┌─ Supplied records
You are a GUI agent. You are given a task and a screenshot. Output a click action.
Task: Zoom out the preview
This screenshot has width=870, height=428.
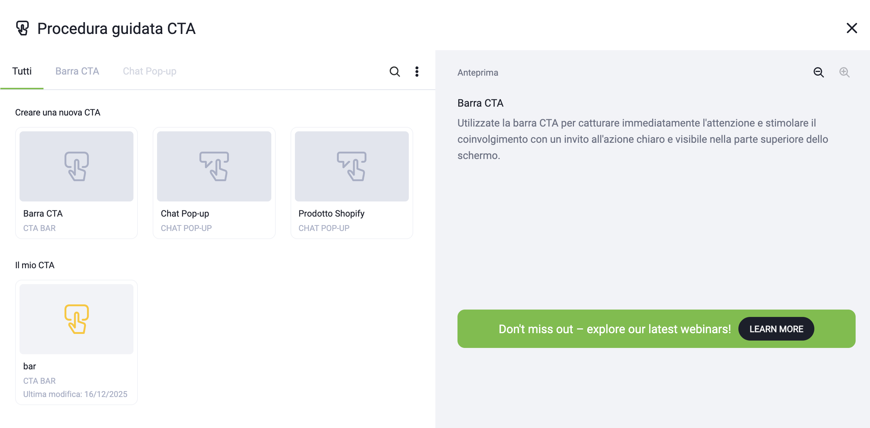[818, 72]
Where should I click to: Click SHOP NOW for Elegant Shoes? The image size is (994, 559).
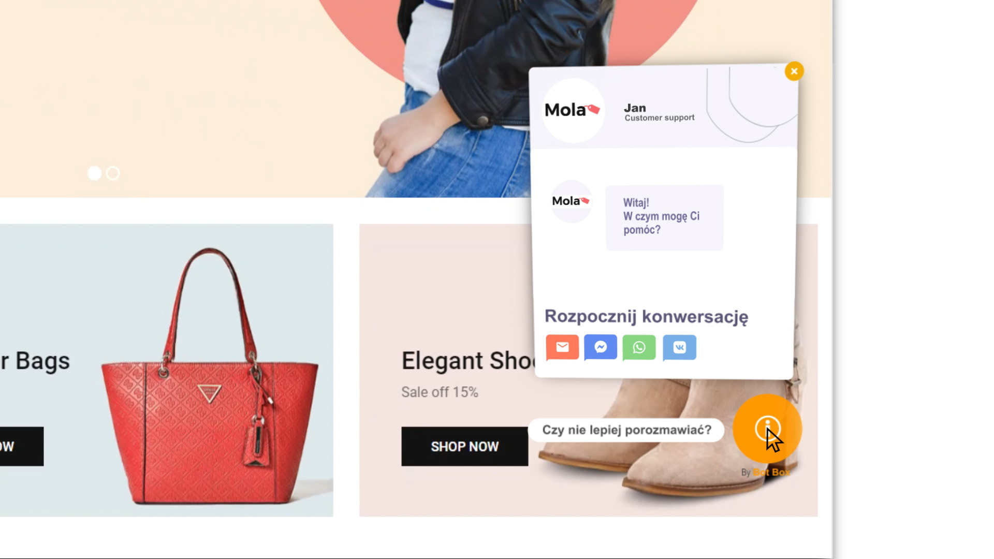464,446
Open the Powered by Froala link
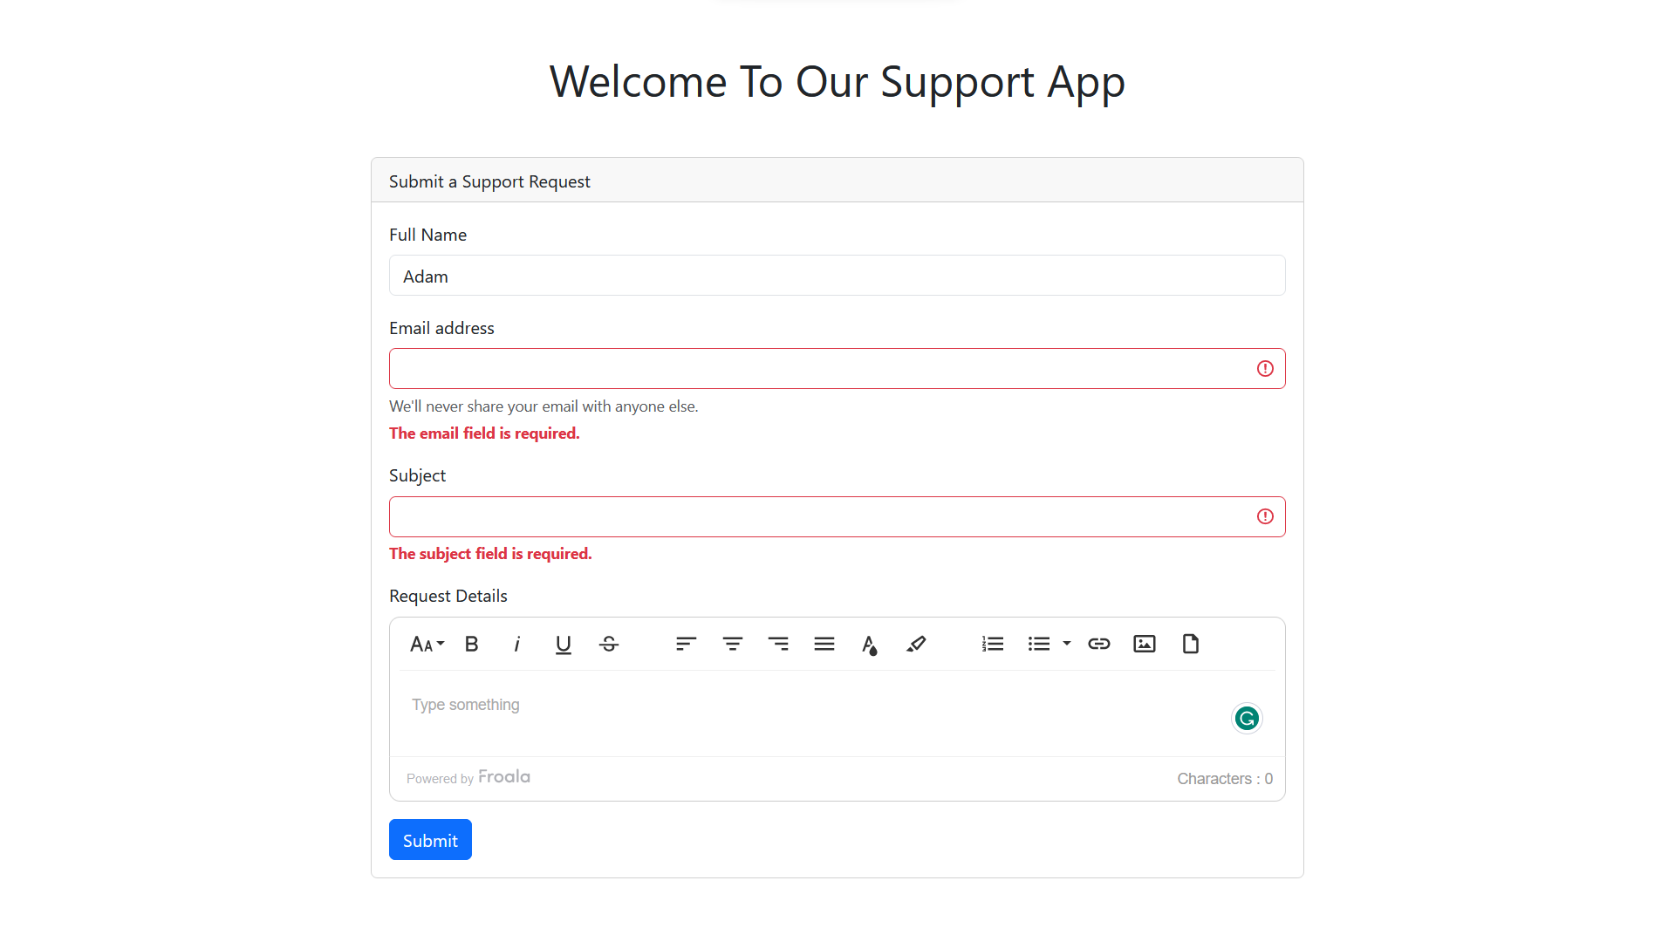Image resolution: width=1675 pixels, height=942 pixels. (503, 776)
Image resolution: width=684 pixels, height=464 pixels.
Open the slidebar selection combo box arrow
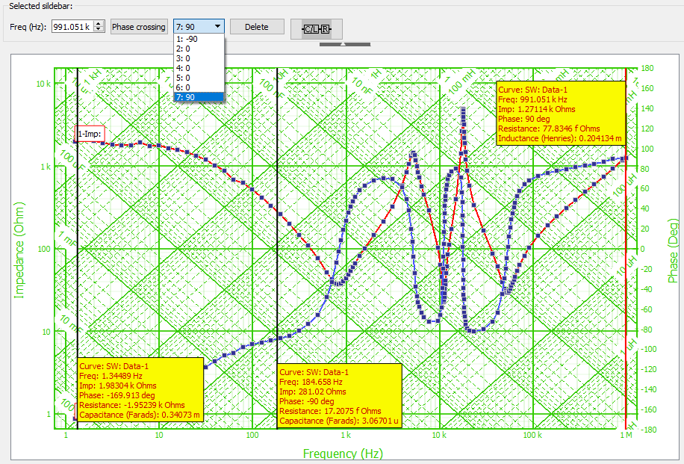tap(219, 25)
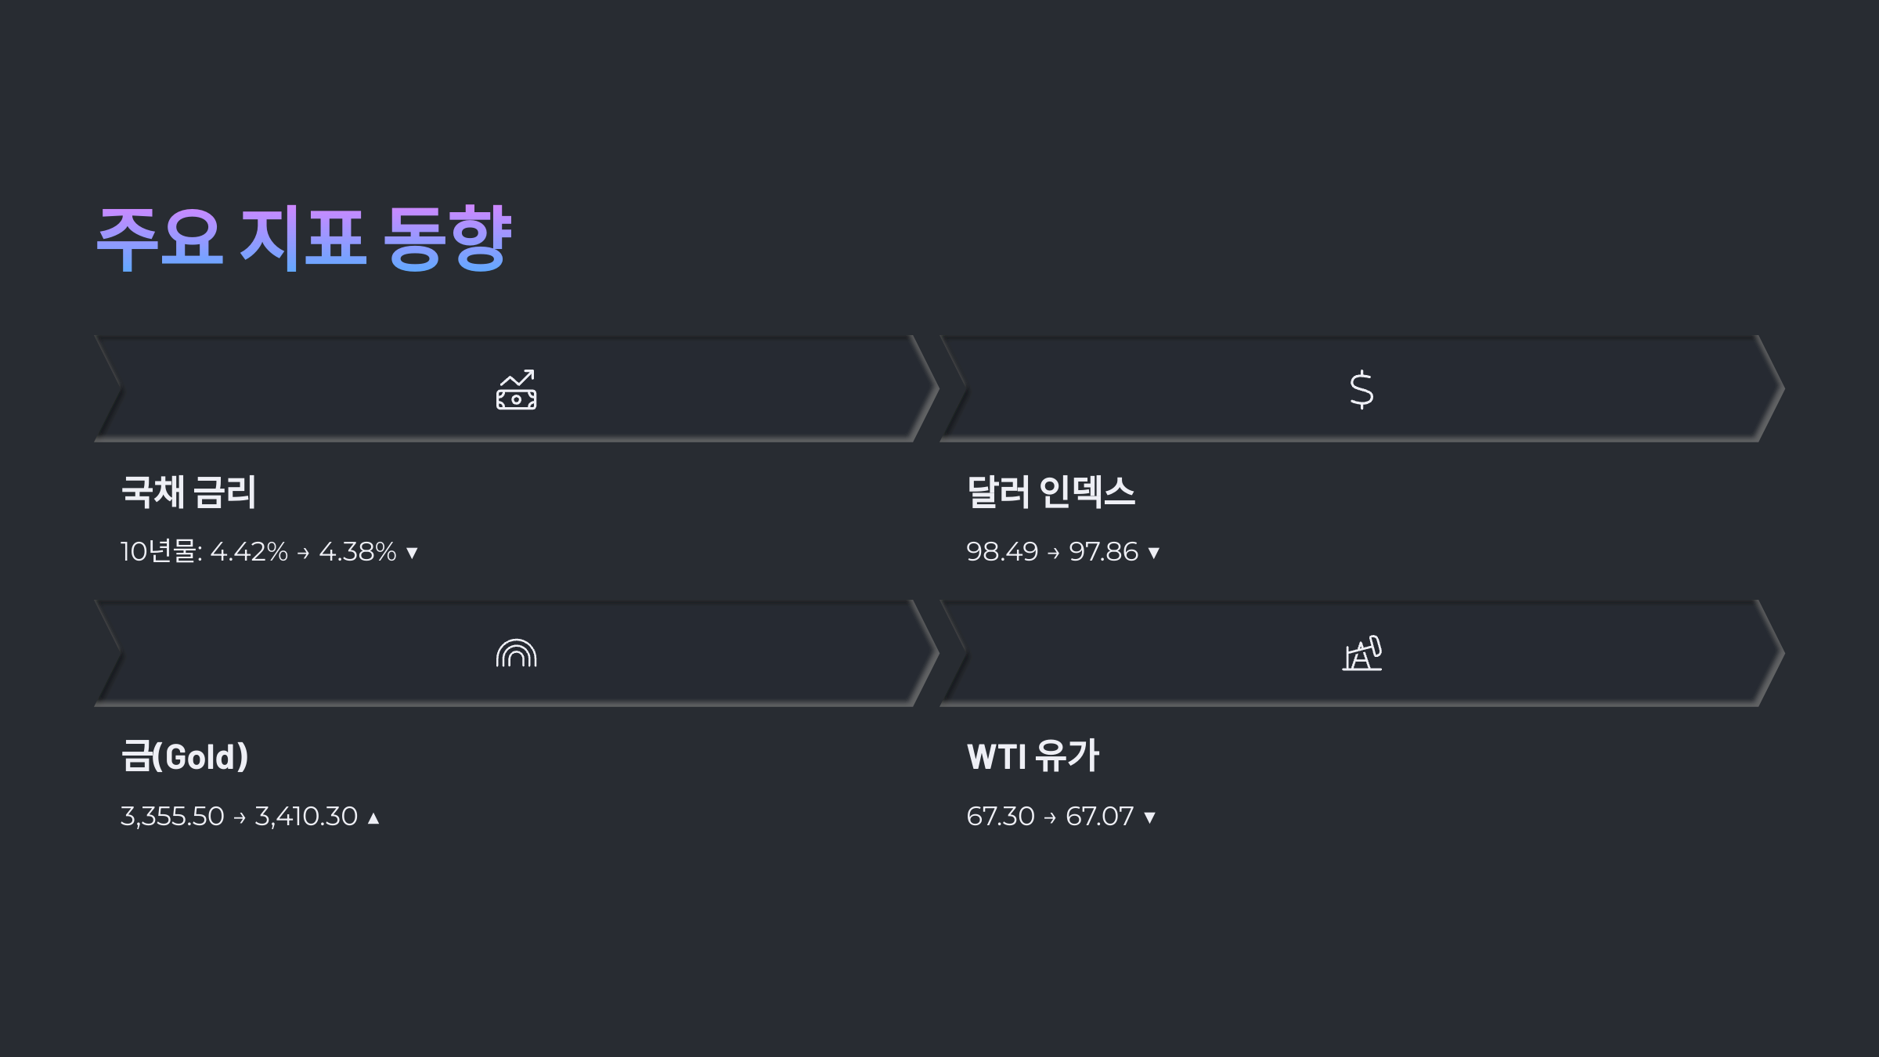Click the down triangle after 4.38%
This screenshot has height=1057, width=1879.
coord(412,553)
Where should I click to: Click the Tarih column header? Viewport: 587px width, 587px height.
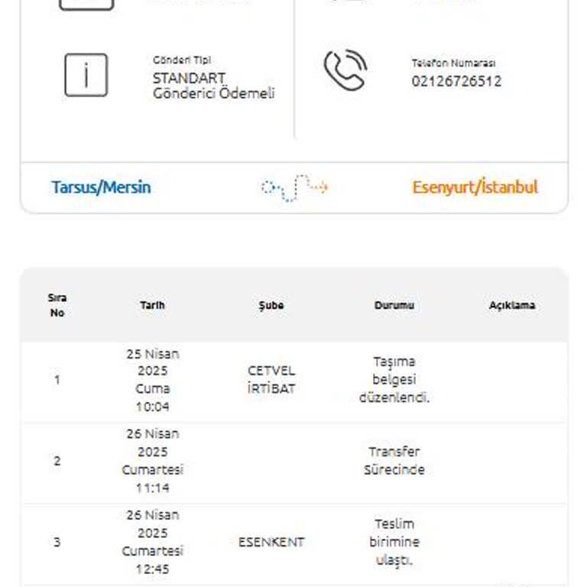click(152, 305)
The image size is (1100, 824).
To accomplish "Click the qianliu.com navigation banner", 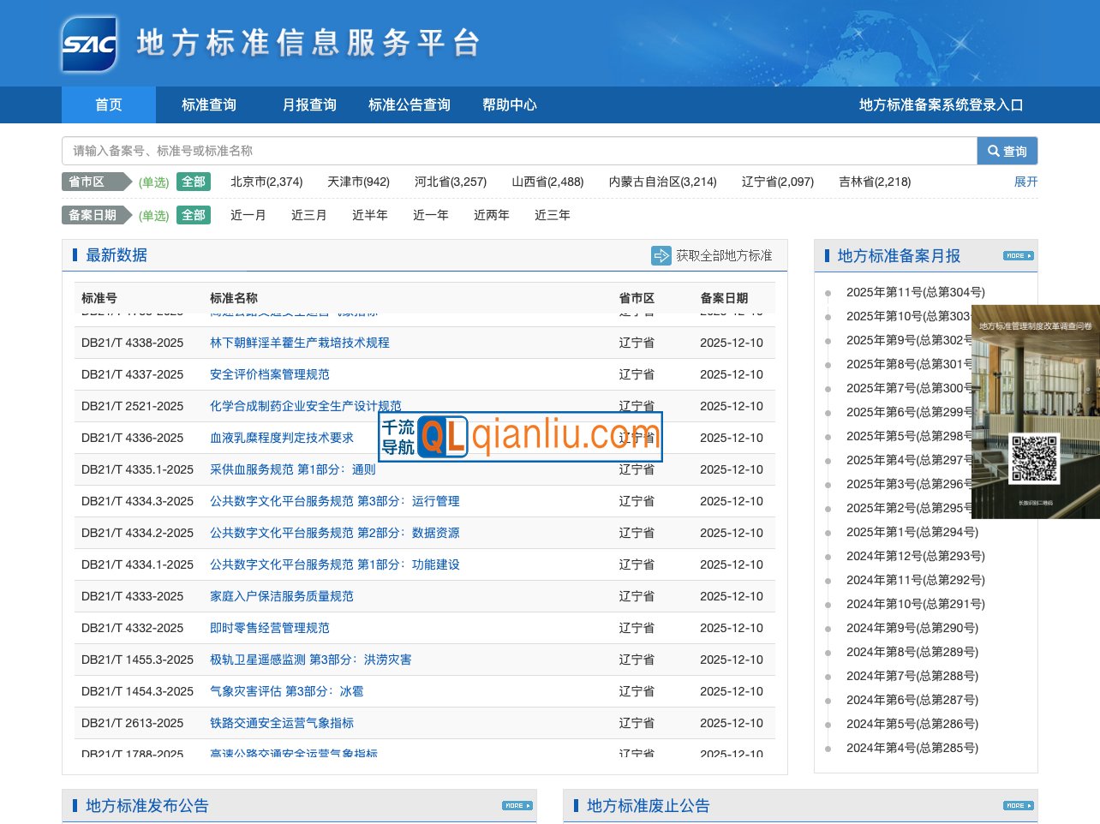I will [x=520, y=437].
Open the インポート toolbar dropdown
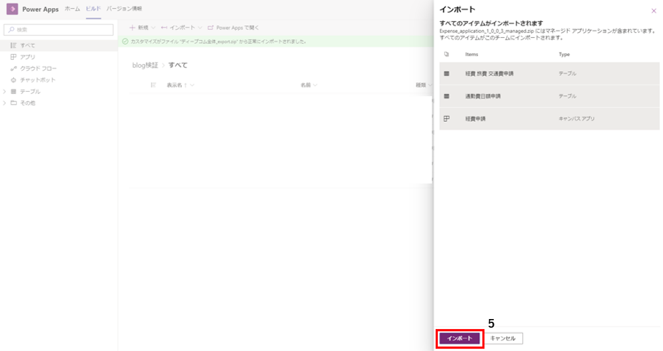The width and height of the screenshot is (663, 351). tap(181, 27)
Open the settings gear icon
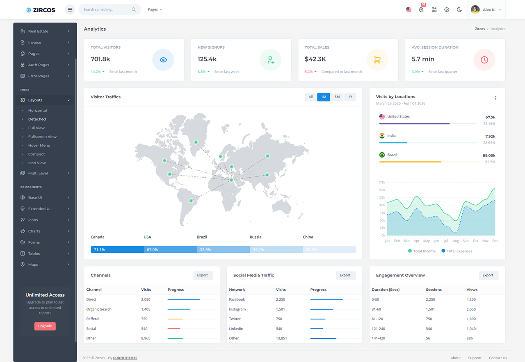Screen dimensions: 525x362 point(447,9)
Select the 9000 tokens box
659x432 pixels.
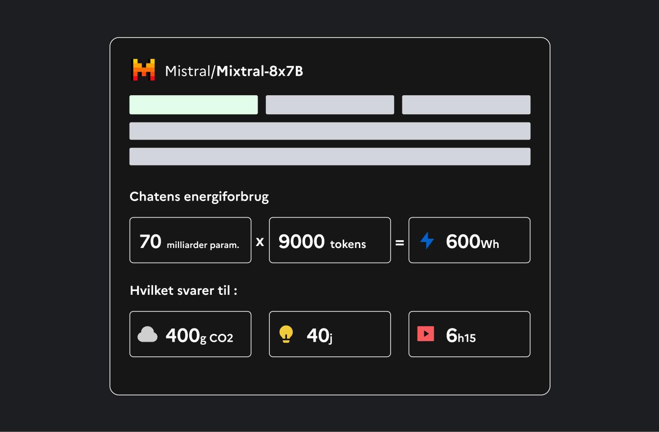[x=330, y=240]
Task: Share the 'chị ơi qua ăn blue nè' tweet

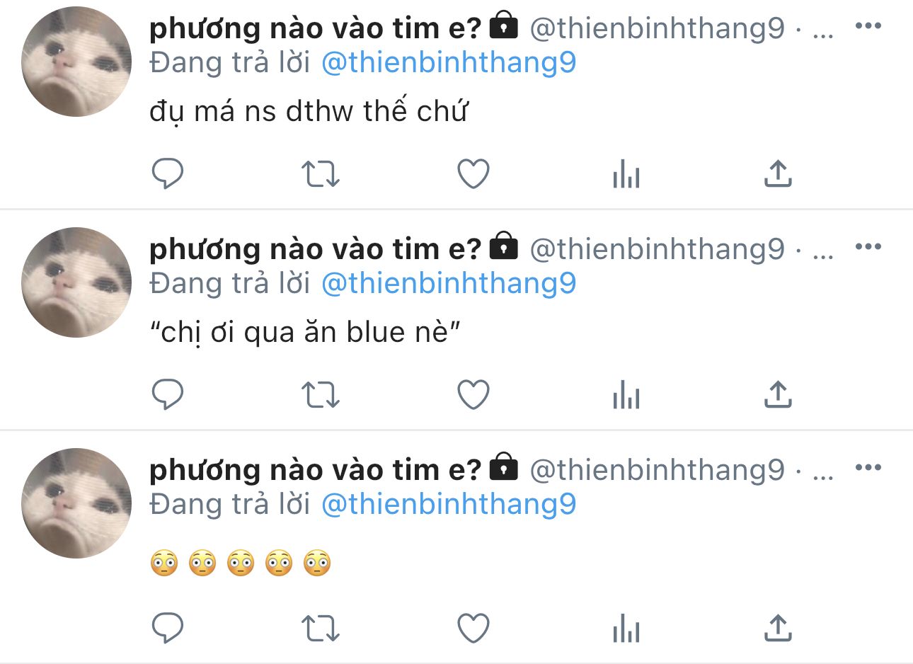Action: pos(778,394)
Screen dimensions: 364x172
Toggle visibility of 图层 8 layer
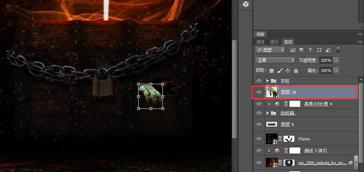(x=259, y=125)
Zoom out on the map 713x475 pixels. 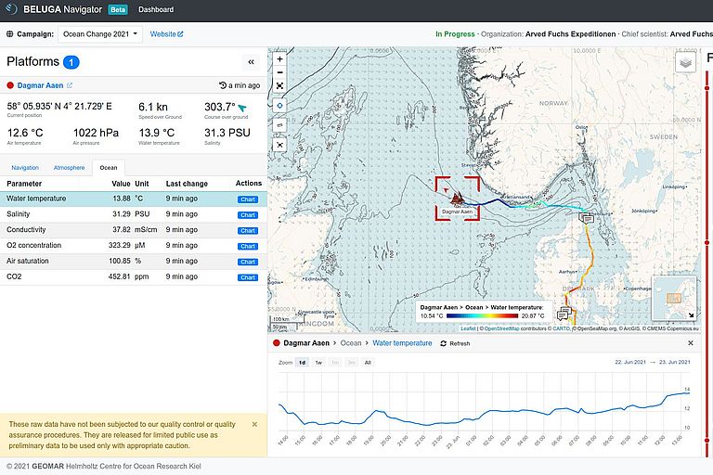point(279,71)
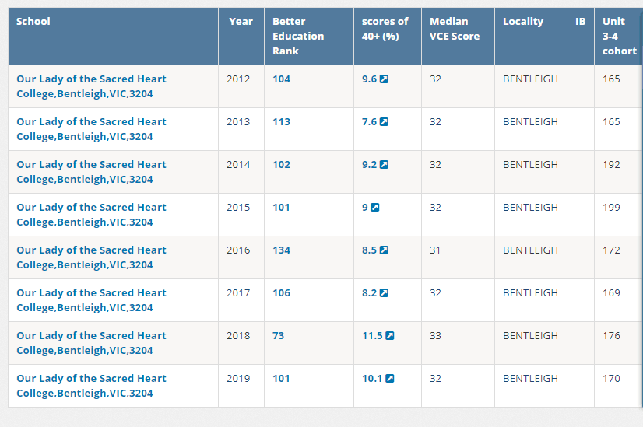Open the arrow icon next to 11.5

[x=389, y=336]
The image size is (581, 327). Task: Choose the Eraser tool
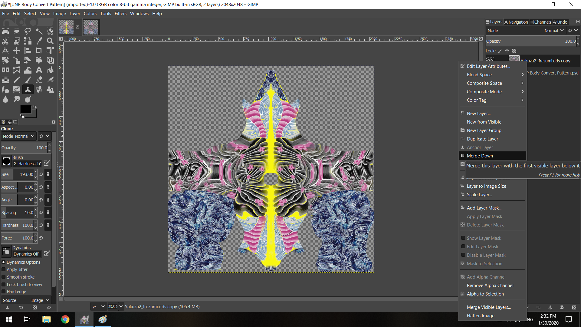pyautogui.click(x=39, y=80)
└─
■ The problem
Copy only the lines above from the one containing "Open the インポート toolbar dropdown" through the one containing "Screen dimensions: 364x172", both included. Leave out the pictures.

■ Answer space
Open the インポート toolbar dropdown
The width and height of the screenshot is (663, 351). tap(181, 27)
Open the settings gear icon
Screen dimensions: 525x362 point(447,9)
Select the 9000 tokens box
659x432 pixels.
[x=330, y=240]
Task: Share the 'chị ơi qua ăn blue nè' tweet

Action: pos(778,394)
Screen dimensions: 364x172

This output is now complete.